Les leçons de Liz Truss, l’édito de Fabrice Grosfilley
Ce jeudi, Fabrice Grosfilley évoque dans son édito la démission de la Première ministre britannique Liz Truss
44 jours. C’est le temps qu’aura duré le mandat de Liz Truss à la tête du gouvernement britannique. La Première ministre a annoncé aujourd’hui qu’elle démissionnait après avoir passé 6 semaines seulement au 10 Downing street.
« Vu la situation, je ne peux pas remplir le mandat sur lequel j’ai été élue par le parti conservateur ». C’est par ces mots que Liz Truzz a annoncé sa démission en début d’après-midi. La situation, c’est celle d’une élue qui était lâchée de toute part. Critiquée en interne. Confrontée à une instabilité des marchés boursiers qui l’avaient contrainte à un virage à 180 degrés. Lâchée par ses propres ministres, la ministre de l’Intérieur, qui réclamait une politique migratoire plus stricte, avait quitté le gouvernement hier.

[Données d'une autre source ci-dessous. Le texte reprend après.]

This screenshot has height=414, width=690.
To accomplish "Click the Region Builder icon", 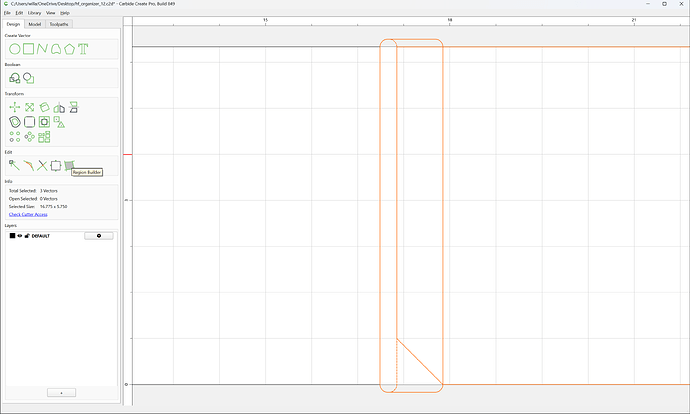I will (x=69, y=165).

Si on fait le récit des événements, Liz Truss aura perdu le contrôle extrêmement vite. Le début de son mandat, c’est le 6 septembre. À ce moment-là, tout s’annonce bien. La veille, elle gagnait largement l’élection interne contre l’ancien ministre des Finances pour succéder à Boris Johnson, empêtré dans les scandales à répétition. Deux jours plus tard, c’est le décès de la reine Elisabeth II. Une fois la période de deuil passé, elle annonce un budget qui comprend 45 milliards de Livres de baisse d’impôts.

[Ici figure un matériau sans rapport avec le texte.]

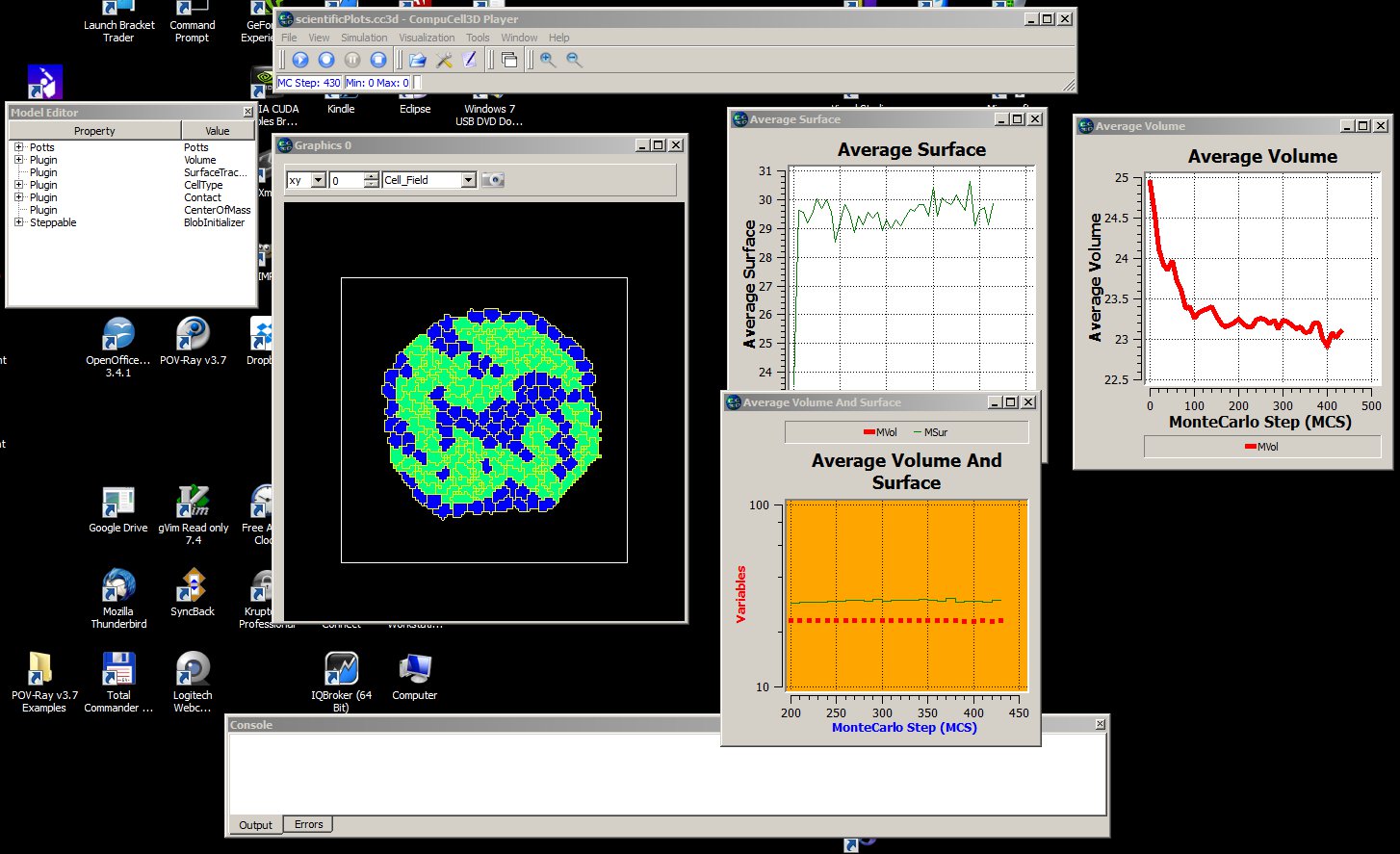
Task: Open the Visualization menu
Action: pyautogui.click(x=427, y=38)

Nous sommes le 23 septembre, et c’est là que les ennuis commencent. À l’évidence, le budget sera en déséquilibre. Les marchés s’affolent. Le Fonds monétaire international réagit en soulignant que les inégalités vont s’accroître. Les taux d’intérêt partent à la hausse. Liz Truss revient sur son programme, renonce à baisser l’impôt des plus riches, change de ministre des Finances le 14 octobre. Croissance, croissance, croissance, répète-t-elle, affirmant qu’elle est absolument déterminée à poursuivre sa mission. Une détermination qui n’a pas résisté à l’avalanche des critiques et à un Parlement qui s’était transformé en cocotte-minute, et qui l’a copieusement hué lors de la séance d’hier.
Ce jeudi soir, les Britanniques sont donc de nouveau sans gouvernement. Le parti conservateur, qui a la majorité au Parlement, annonce qu’il désignera un nouveau Premier ministre le 28 octobre. Il n’est pas exclu que Boris Johnson tente de faire son come-back. Même si dans l’opposition, on réclame désormais l’organisation d’élections anticipées.

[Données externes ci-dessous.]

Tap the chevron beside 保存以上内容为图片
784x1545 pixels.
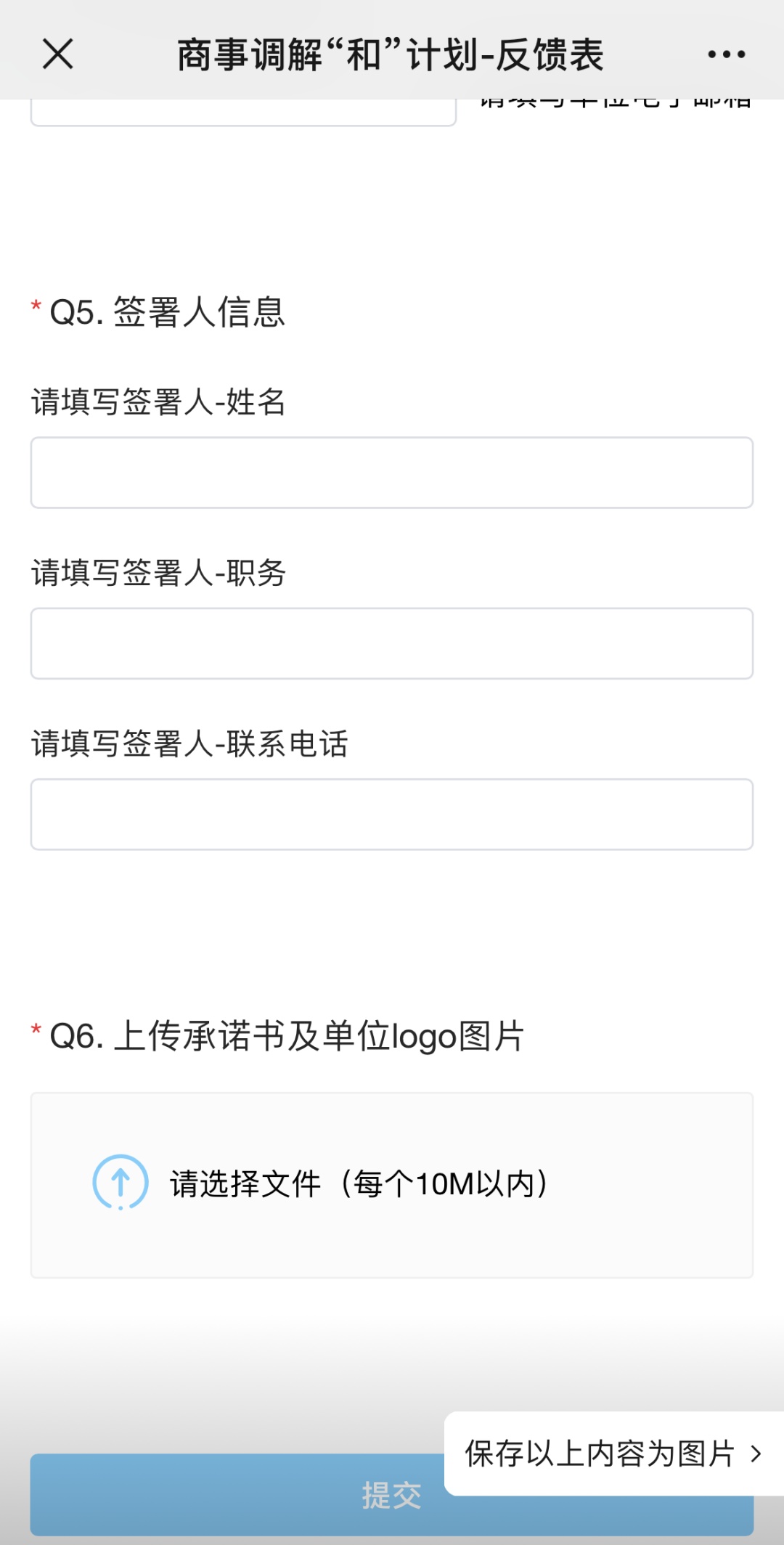click(756, 1454)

Quelles leçons pouvons-nous tirer, nous, à Bruxelles, de cet épisode ? D’abord que le sérieux n’est pas une option. Que présenter un budget qui ne tient pas la route ne pardonne pas. Que gagner une élection en doublant son adversaire par la droite, c’est un grand classique de la politique, mais qu’une fois aux affaires, on a toujours intérêt à se recentrer. Le challenger de Liz Truss, celui qui a été battu, c’était le précédent ministre des Finances. Et il avait dit que le projet de sa concurrente ne tenait pas la route. Les membres du parti conservateur n’ont pas voulu l’écouter, ils n’ont qu’à s’en prendre à eux-mêmes.
Deuxième leçon, la difficulté de la situation économique n’épargne personne. Qu’on soit dans l’Union européenne ou qu’on ait décidé d’en sortir. L’impact de la guerre en Ukraine est une source d’instabilité pour l’Europe occidentale dans son ensemble. Et enfin 3e point. On ne gouverne pas contre les marchés. Et le paradoxe ici est que ces marchés ont sanctionné une politique qui est était ultralibérale. Trop libérale, ont jugé les investisseurs. L’effet Liz Truss, c’est donc que c’est la bourse qui a rappelé au politique que la paix sociale et un minimum d’équité sont indispensables au bon fonctionnement de notre société.